I believe in the benefits of leaving school with a working knowledge of at least one European language. Especially at a time when few are guaranteed a job for life, and schools need to equip pupils for a constantly changing job market.
Are we really prepared to rob working-class children in our inner cities of the improved self-confidence, interpersonal skills and cultural awareness that are part and parcel of language learning? Often these are the pupils who benefit most. In my limited experience, middle-class pupils who are socially and materially better off already tend to have an awareness of Europe, whether it be from parents making business trips, their own involvement in school exchanges or skiing trips abroad.

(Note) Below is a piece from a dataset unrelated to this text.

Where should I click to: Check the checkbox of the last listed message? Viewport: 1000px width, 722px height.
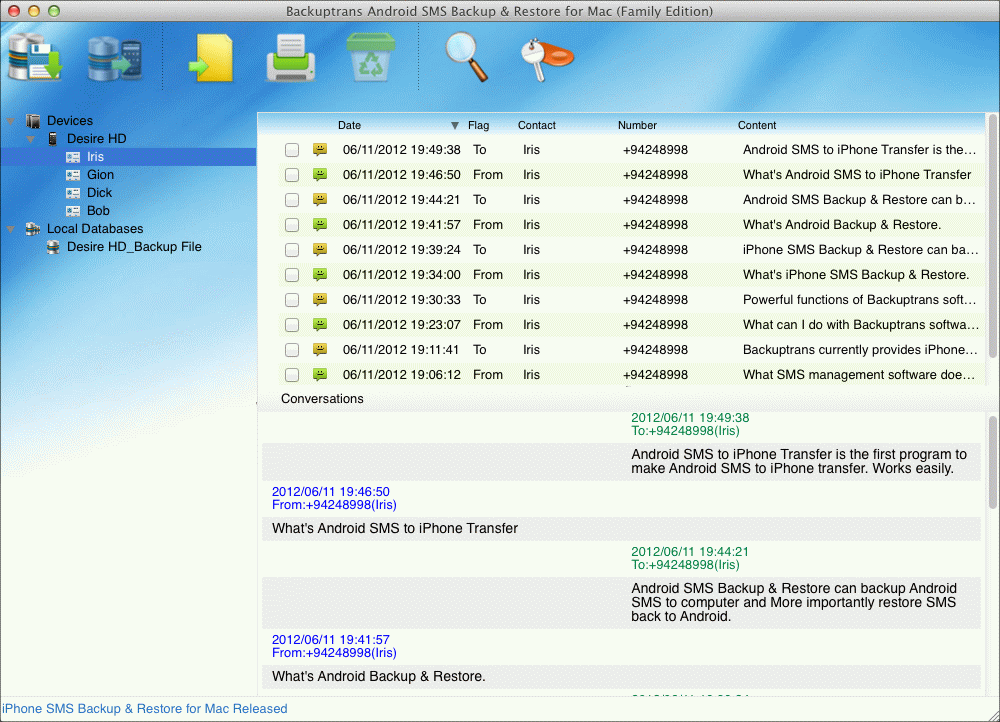(x=291, y=374)
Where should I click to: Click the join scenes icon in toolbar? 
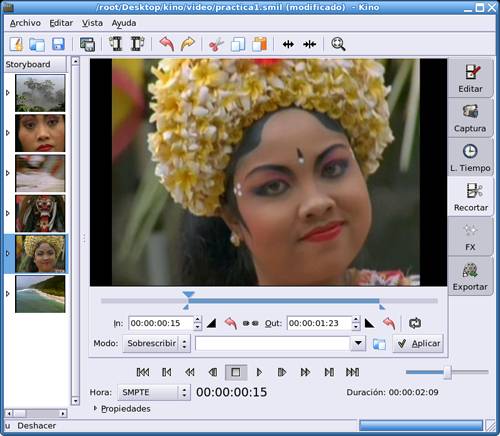pos(310,44)
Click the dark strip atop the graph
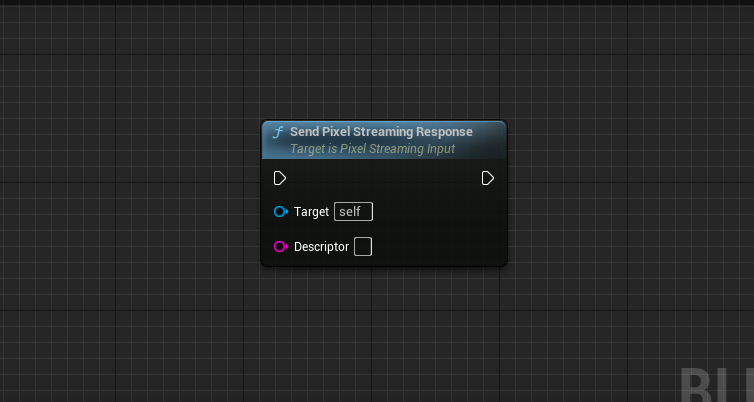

It is the lower-ability pupils who are struggling to make the five GCSE A-C grades who will lose out. Some know little about continental Europe save what they’ve been taught in the language classroom.
On teaching practice in a working-class area of Nottinghamshire, I was shocked to learn that in one class many pupils had not been outside their home county, let alone outside the UK.
Another class believed that England’s Asian population spoke French. It is these pupils especially who benefit from group work, the emphasis on communication skills, and the cultural element of language learning.
Pupils are not exam-passing machines. Language learning is a life skill of which pupils should not be deprived. The perception of languages as a difficult GCSE is not reason enough to drop them. Ignorance of Britain in its wider European context is too great a price for improved A-C pass rates.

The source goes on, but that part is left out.